Communication
Communication is what happens when one Person attempts to transfer a thought, observation, or idea to another Person.
This seems simple enough, but as we have seen with Words, the tools we use to communicate are slippery. A lot can go wrong between "I have a thought" and "you understand my thought."
Several models have been developed over the years to map how communication works. We will start simple and build up.
The Basic Model
The simplest model of communication involves a Sender and a Receiver.
The Sender has something to communicate — a thought, an observation, an impulse, an idea. This "something" is often the result of some internal process: the Sender noticed something, figured something out, or wants something.

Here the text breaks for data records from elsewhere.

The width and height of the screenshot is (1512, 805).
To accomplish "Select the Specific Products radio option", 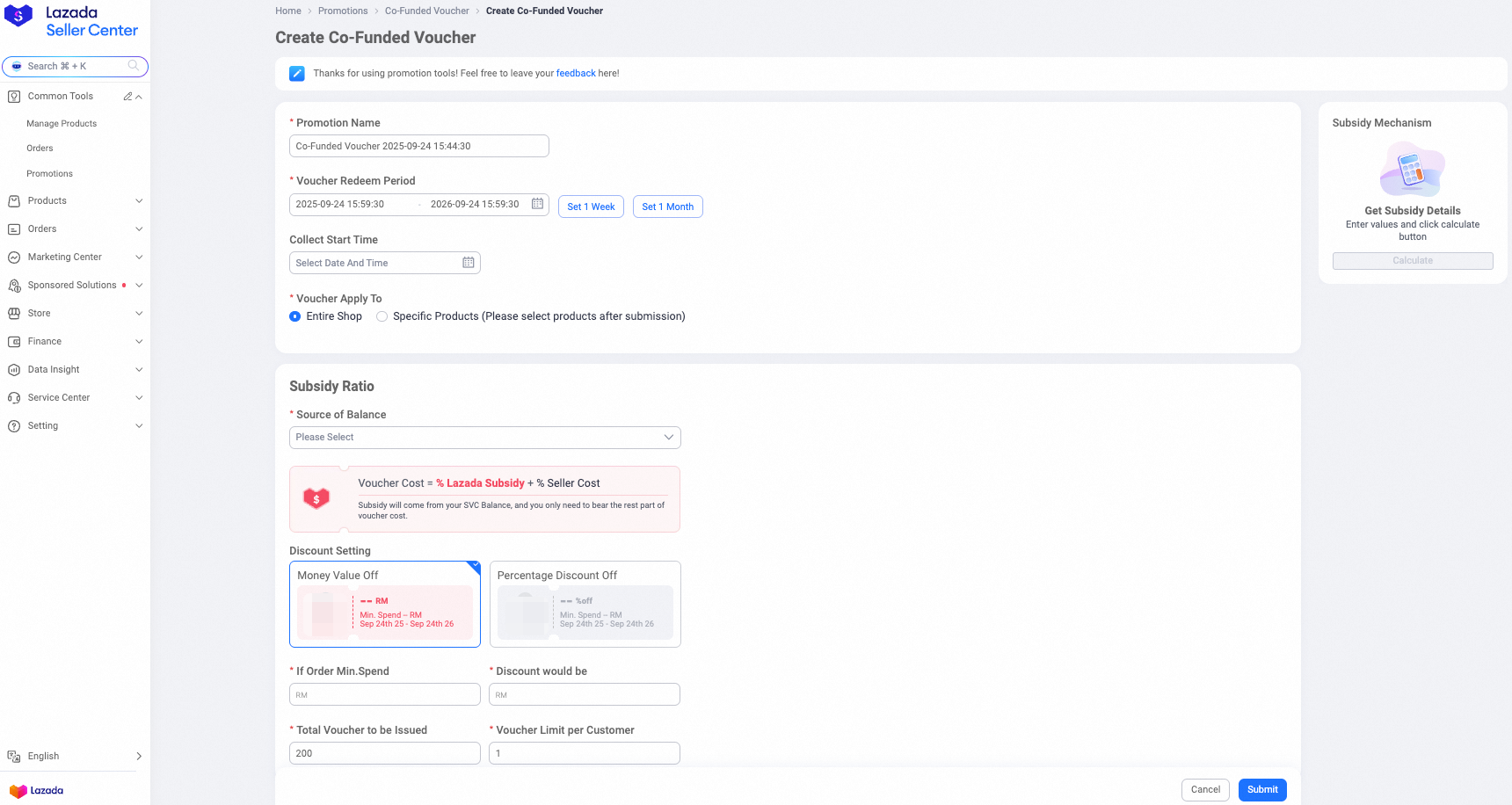I will point(382,316).
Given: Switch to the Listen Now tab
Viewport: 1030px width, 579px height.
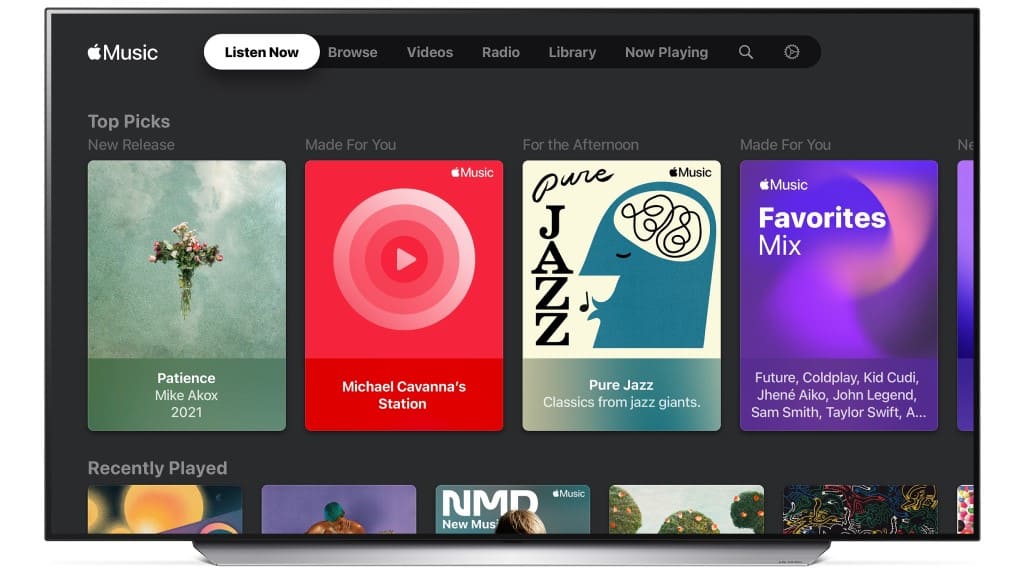Looking at the screenshot, I should [x=261, y=52].
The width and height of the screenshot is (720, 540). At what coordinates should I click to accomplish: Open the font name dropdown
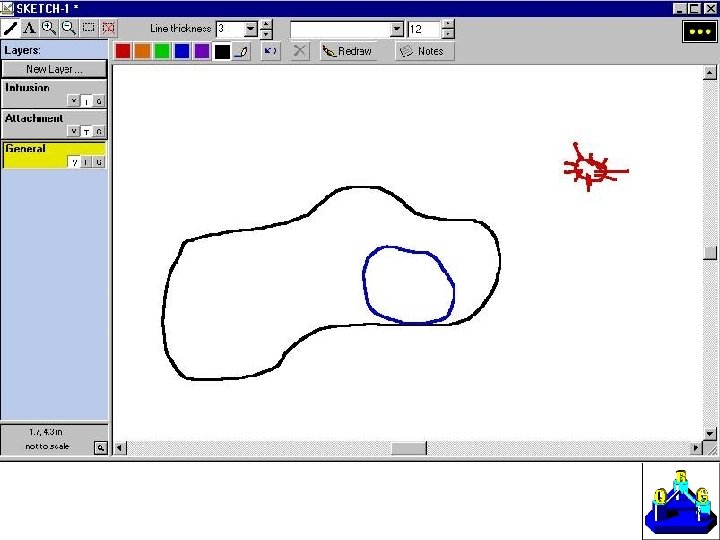point(397,29)
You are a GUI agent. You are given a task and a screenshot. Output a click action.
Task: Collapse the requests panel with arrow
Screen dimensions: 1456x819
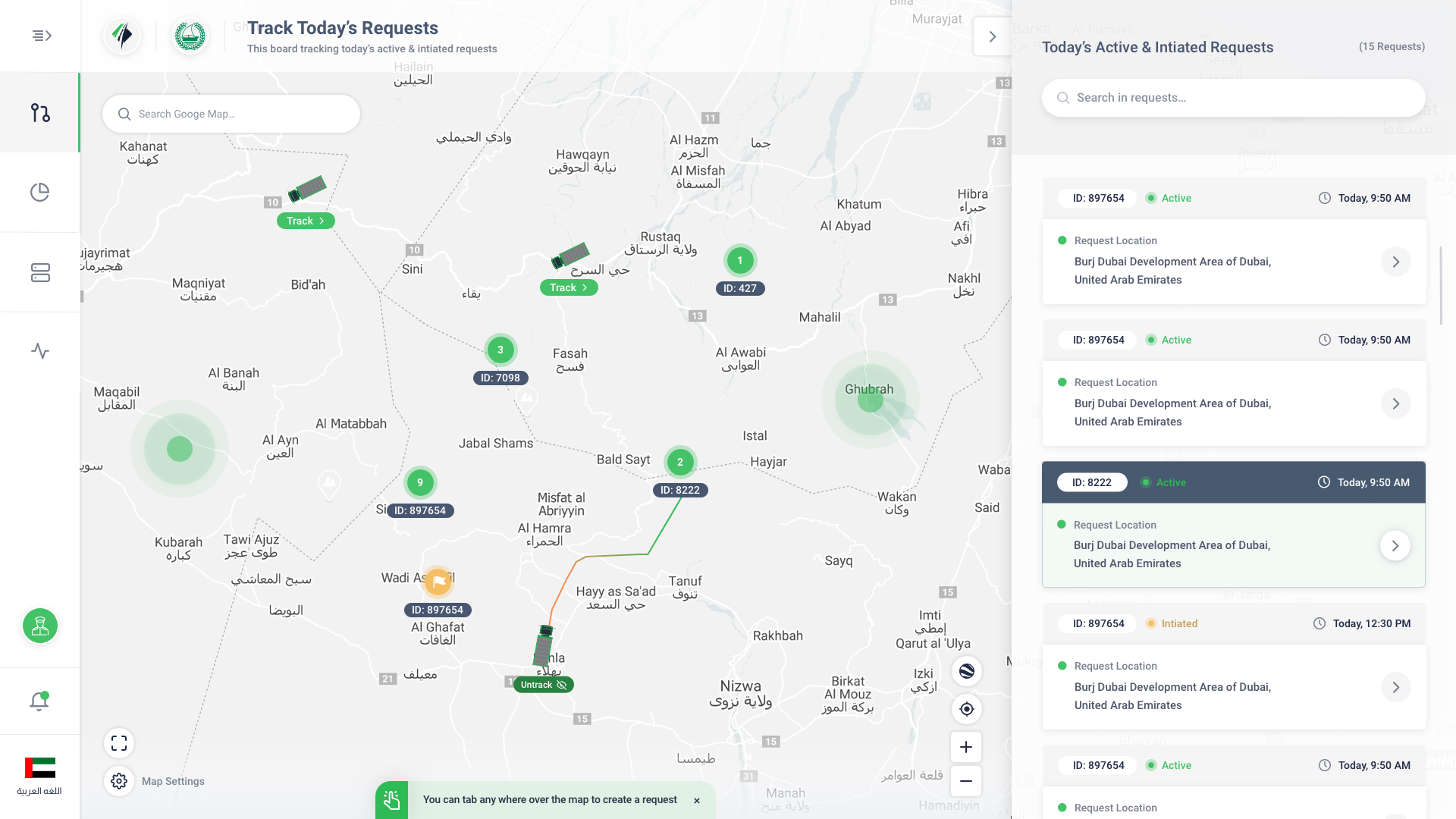pos(992,36)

To get this "something" out of their head and into the Receiver's head, the Sender must:
- Use a Language to encode the thought into a Message
- Transmit the Message through a Channel
The Receiver then:
- Receives the Message from the Channel
- Decodes the Message using their understanding of the Language
- Processes the Message
This basic model was developed by Claude Shannon and Warren Weaver in 1948, originally to describe electronic communication. It applies equally well to human communication.
Noise
The Channel is rarely clean. There is often Noise — disruption that interferes with the Message.

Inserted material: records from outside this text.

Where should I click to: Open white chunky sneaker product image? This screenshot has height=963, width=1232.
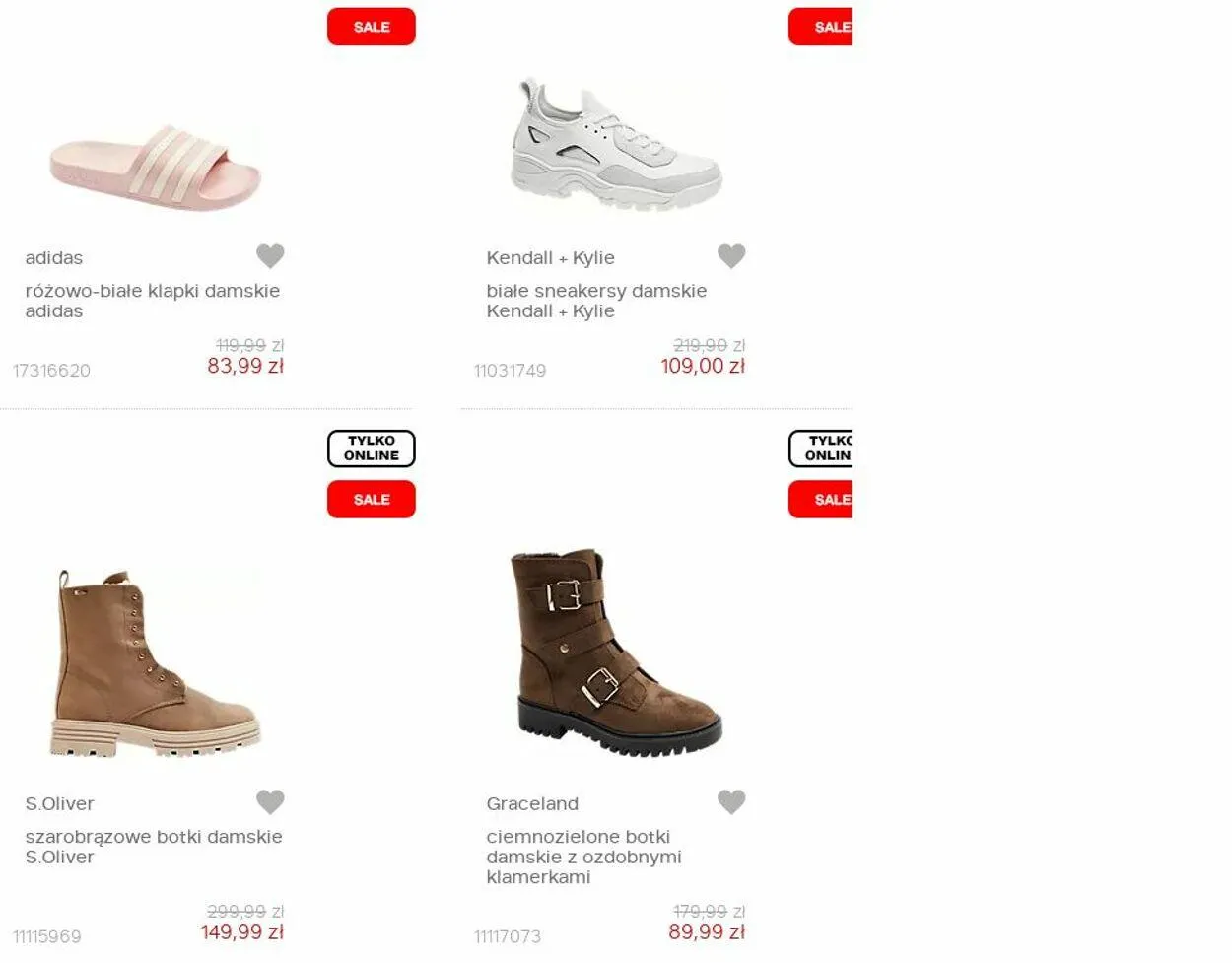[x=617, y=144]
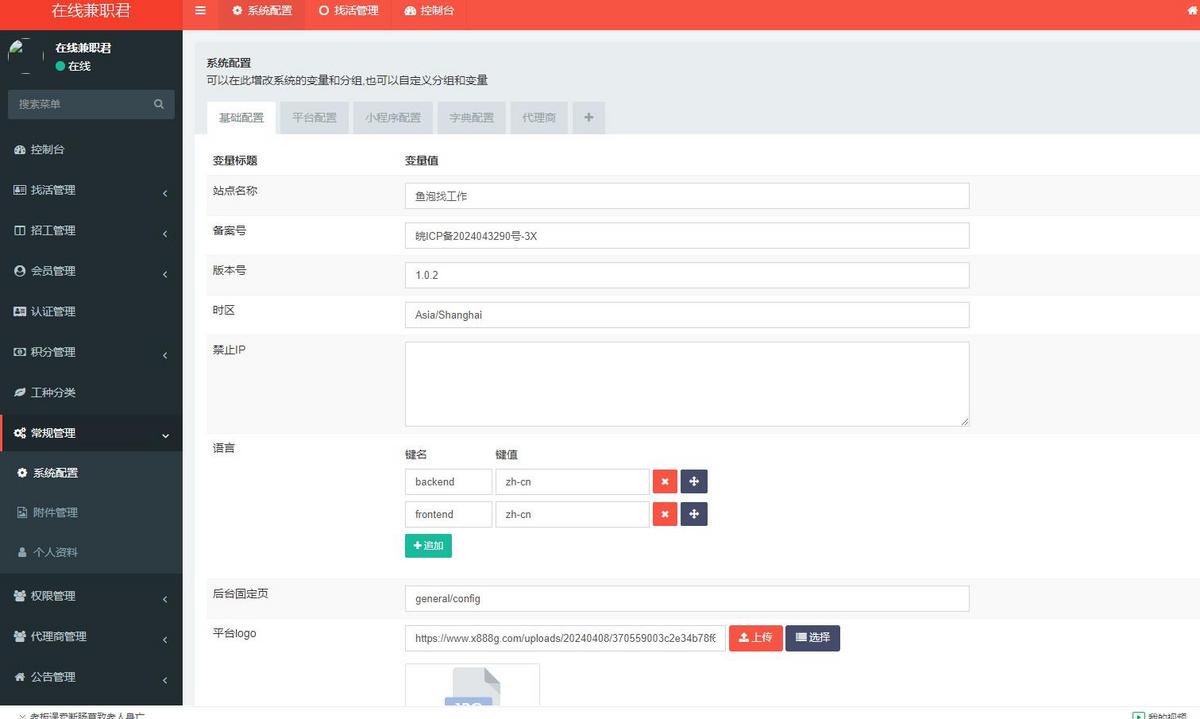The image size is (1200, 719).
Task: Click the plus tab to add group
Action: pyautogui.click(x=588, y=118)
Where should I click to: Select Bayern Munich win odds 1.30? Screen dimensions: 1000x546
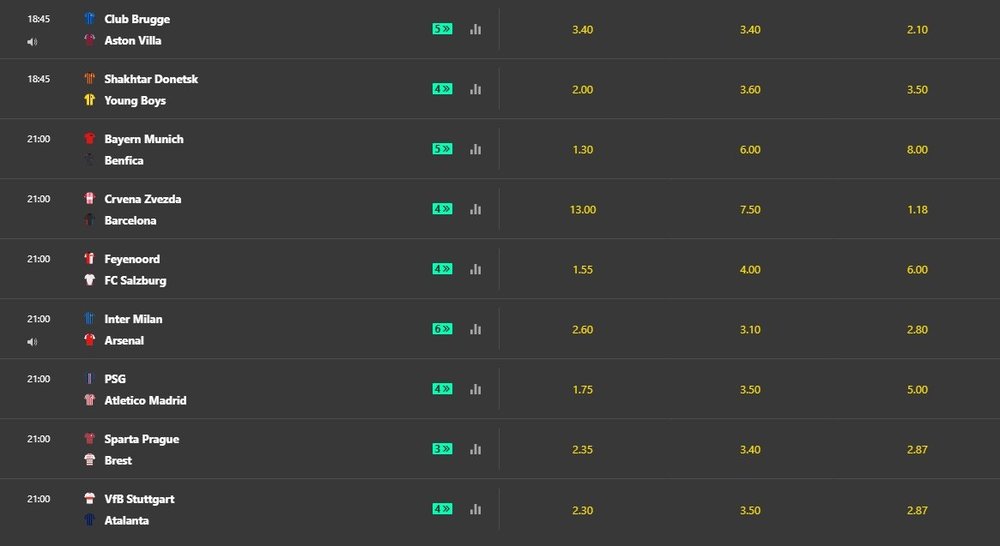tap(582, 150)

Noise can be literal: static on a phone line, a loud room, a bad internet connection.
Noise can also be more subtle: the Receiver is distracted, the Sender mumbles, the Message is ambiguous.

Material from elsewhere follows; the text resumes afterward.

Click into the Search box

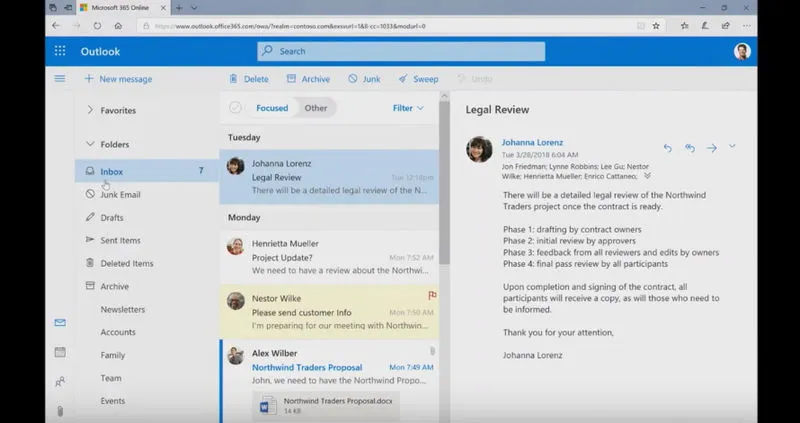click(x=400, y=51)
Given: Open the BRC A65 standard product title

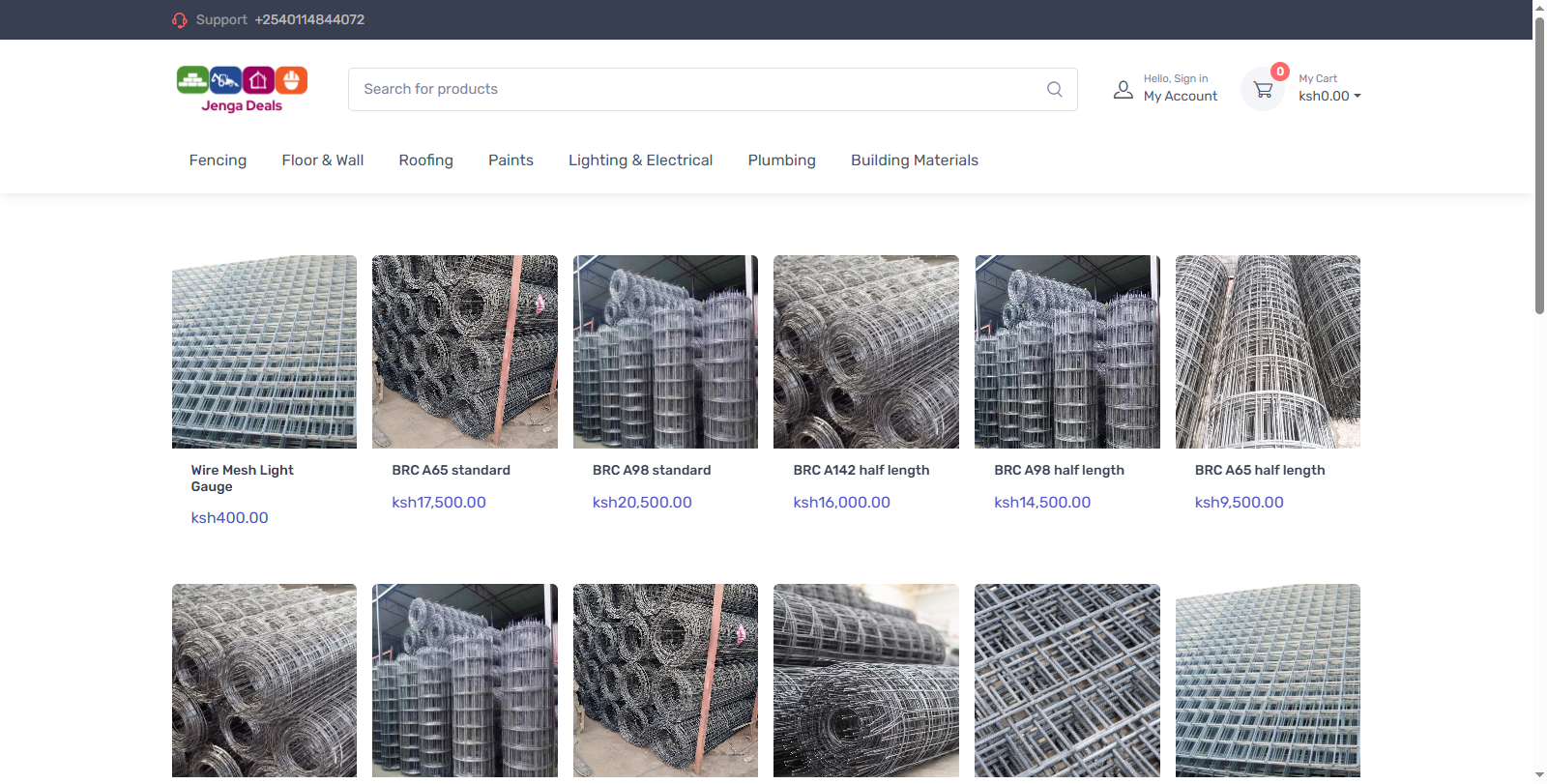Looking at the screenshot, I should 451,471.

Noise means that what the Receiver receives may not be exactly what the Sender sent.
The Feedback Loop
The basic model is one-way: Sender transmits, Receiver receives. But real communication rarely works like that.
Before the Receiver fully processes the Message, there are opportunities to check understanding. This is the Feedback Loop.
The Feedback Loop can operate at several levels:
- Message Confirmation
- Was the message received at all? "Did you get my email?"
- Direct Meaning Clarification
- Were the words understood? "When you said 'tomorrow,' did you mean Tuesday or Wednesday?"
- Abstract Meaning Clarification
- Was the underlying meaning understood? "Are you asking me to do this, or just letting me know it's an option?"
- Implication Clarification
- Are the consequences or expectations clear? "If I don't respond by Friday, what happens?"
Each level is a checkpoint. If clarification is needed, the loop cycles back — the Receiver becomes a Sender, asking for clarification, and the original Sender becomes a Receiver.
Practical Application
Most communication failures are not about bad intentions. They are about the gap between what the Sender meant and what the Receiver understood.
The Sender encodes using their Nature and Nurture. The Receiver decodes using theirs. These are rarely identical.
The Feedback Loop exists to close that gap—but only if both parties use it.